For something a little different, Part One of this week’s Sunday Old Friends blog is posting on Saturday. I decided to take Sunday off from tour guiding, but I had a free day today and thought I’d spend it with the horses. You know, visiting the horses without a carrot bucket is a completely different experience than leading tours. I’ve always thought the horses have a gossip line—one finds out there are no carrots and they pass it on, and down the row the news is spread. You’d think that without carrots no one would bother to visit, but the opposite is true. Mostly everyone lined up to meet me at the fence. It was great fun.

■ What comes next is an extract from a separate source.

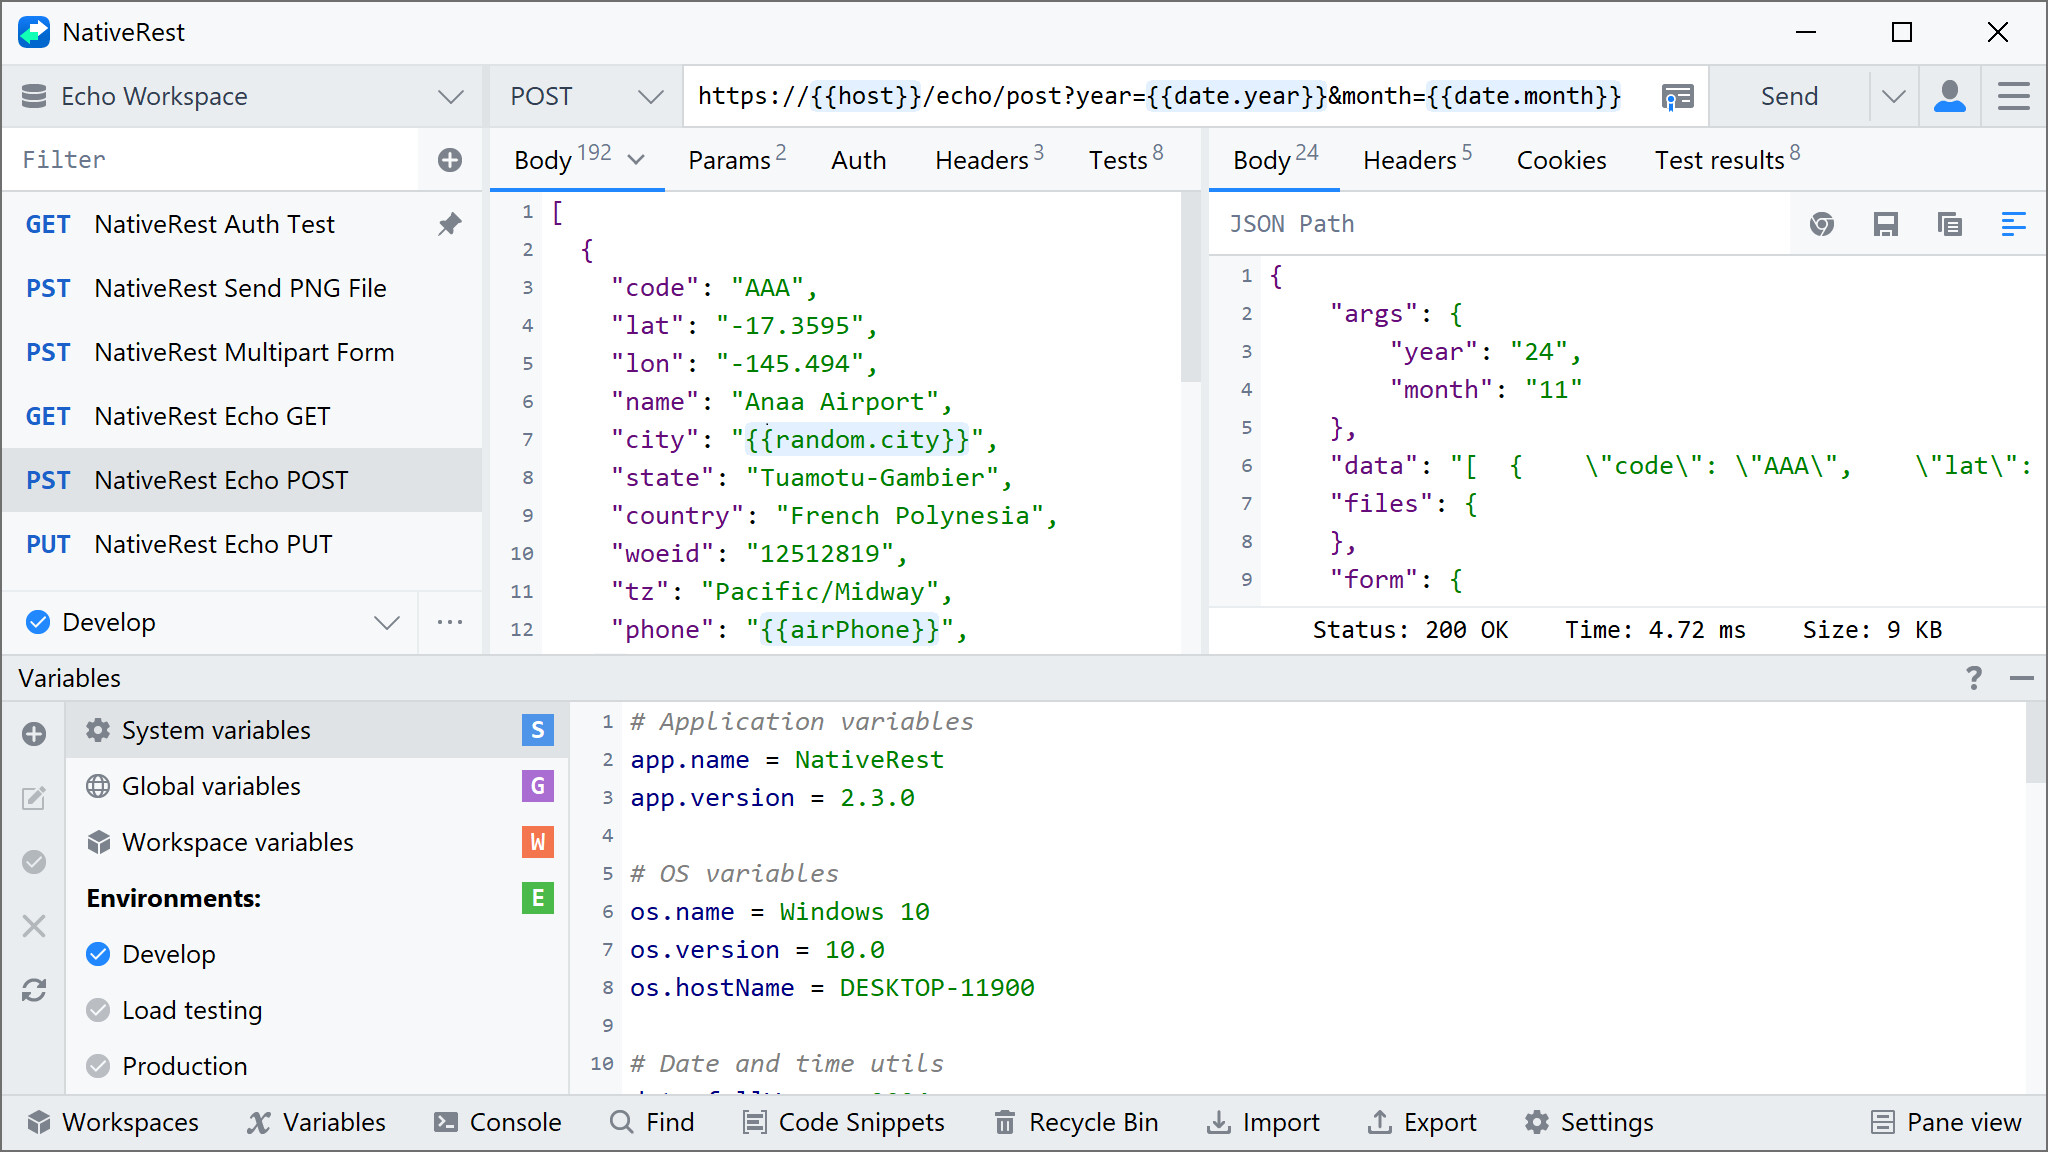Open the user account profile
This screenshot has height=1152, width=2048.
click(1949, 96)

We have a couple of new horses, and I began by stopping to meet Tinner’s Way. Tinner is a red son of Secretariat, and there is no denying the resemblance. Larger than our late sweetheart Academy Award, my initial impression of Tinner is that he is a manly man. He spent the afternoon in his stall yelling at everything. He yelled at people, he yelled at Silver Charm, he yelled for no apparent reason. He finally quieted down, sort of, at about 3 pm when he went outside for the evening. Although, he probably was quieter only because he was next door to Danthebluegrassman, and the two of them were posturing to see who was badder. Now, truthfully, Dan is not bad and I don’t know who he thought he was kidding. But he is Tinner’s great-great-great nephew, in a manner of speaking, so it might have been a family thing.

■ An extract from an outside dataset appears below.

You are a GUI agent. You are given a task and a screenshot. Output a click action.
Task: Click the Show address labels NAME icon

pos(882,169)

After Tinner, I went over to the annex. I brushed Wallenda, who was a mess. And of course, every bit of the dirt on Wallenda transferred to my gray t-shirt. You’ve probably heard that saying, “there’s something about the outside of a horse that’s good for the inside of man?” Personally, I think it should be, “there’s something about the dirt on the outside of a horse that clings to the outside of man!”
While I was in Wallenda’s stall, I heard what I thought was someone firing up the weed whacker. It just didn’t sound right, though, and I thought maybe it needed a tune-up. But as it sputtered, I realized it wasn’t the weed whacker I was hearing. It was Benburb…and let’s just say he was making a nice, long, loud contribution to global warming…

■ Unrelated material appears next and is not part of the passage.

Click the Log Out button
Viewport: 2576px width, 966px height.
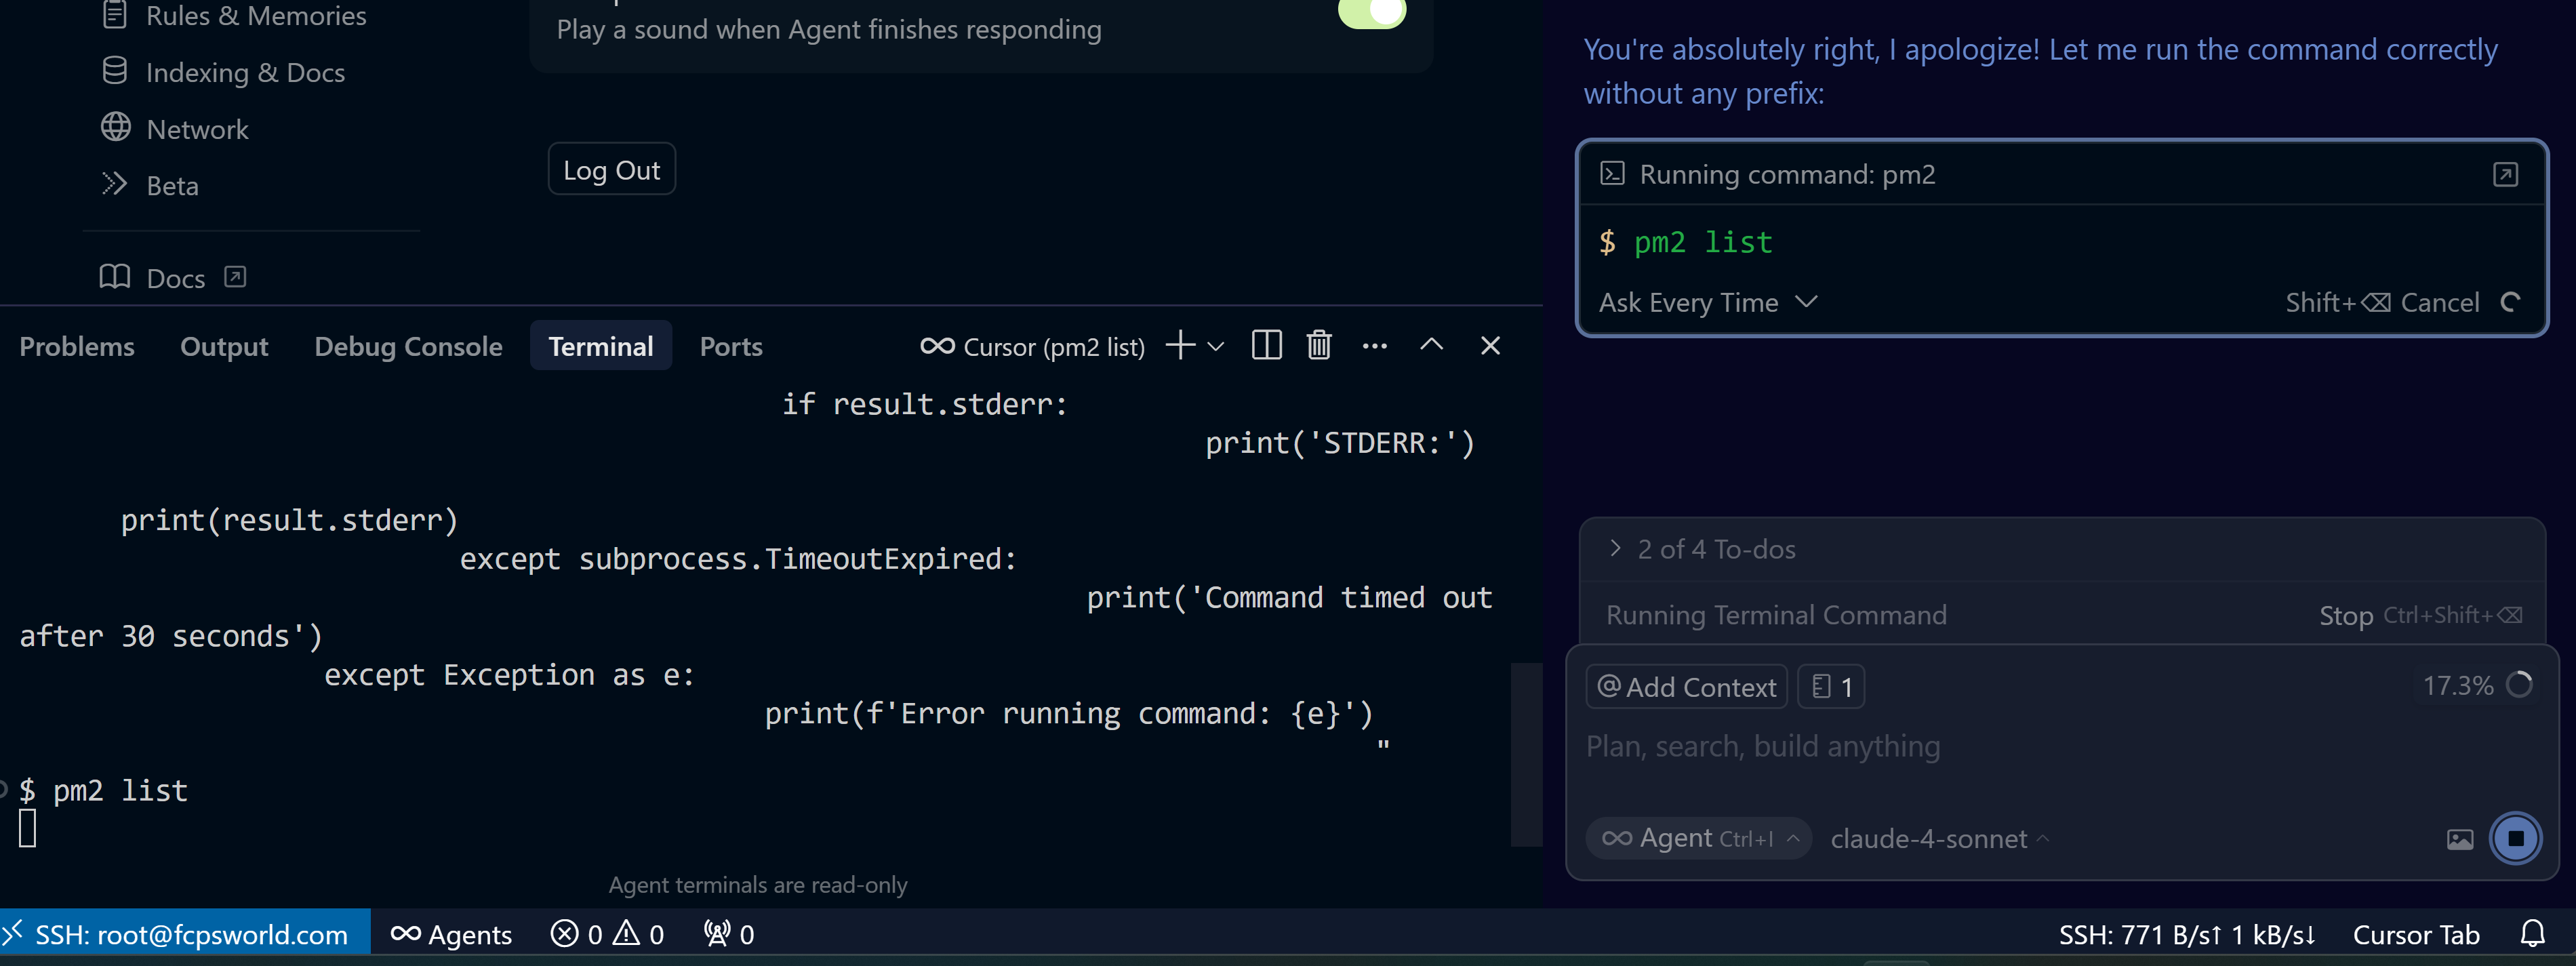click(x=611, y=170)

Back at the main farm, I took a golf cart and headed off up toward the back forty. I was out of mints and when I got to Commentator I expected him to be miffed, but he gave me his usual sloppy kiss and was happy to be patted. His fly mask was off and I loved seeing his face again. Bull inthe Heather, in the paddock across from Tator, wanted his share of attention as well. You couldn’t ask for two more physically opposite horses. Bull–large and almost white with a long nose and loppy ears, versus Tator—small and red with mischief in his eye. And both of them are giant-sized characters.
I worked my way up the hill, stopping to say hi to The Name’s Jimmy, Renegade, Bluesthestandard, Mighty Mecke and Wallace Station. Remember a couple weeks ago when I mentioned how the sun had bleached Mecke to a near buckskin? No more—sadly, winter coats are growing in and Mecke has returned to his normal almost-black. As soon as I realized it, I turned to look at Williamstown. Sure enough, he is back to black as well. Here comes winter.
Willy isn’t the most affectionate of horses, and he doesn’t always want visit. You get the sense he has resigned himself to having company, as opposed to actually enjoying it. Today he got a back scratch, a nose rub and a quick kiss or two, which is about all he will stand for. By the time Willy lost interest, Polish Navy was at the fence, waiting for his turn. Navy is as friendly as Willy is standoffish. He leaned his head right over onto my shoulder as I scratched his chest. It’s a close to a hug as a big, old stallion can give, I guess.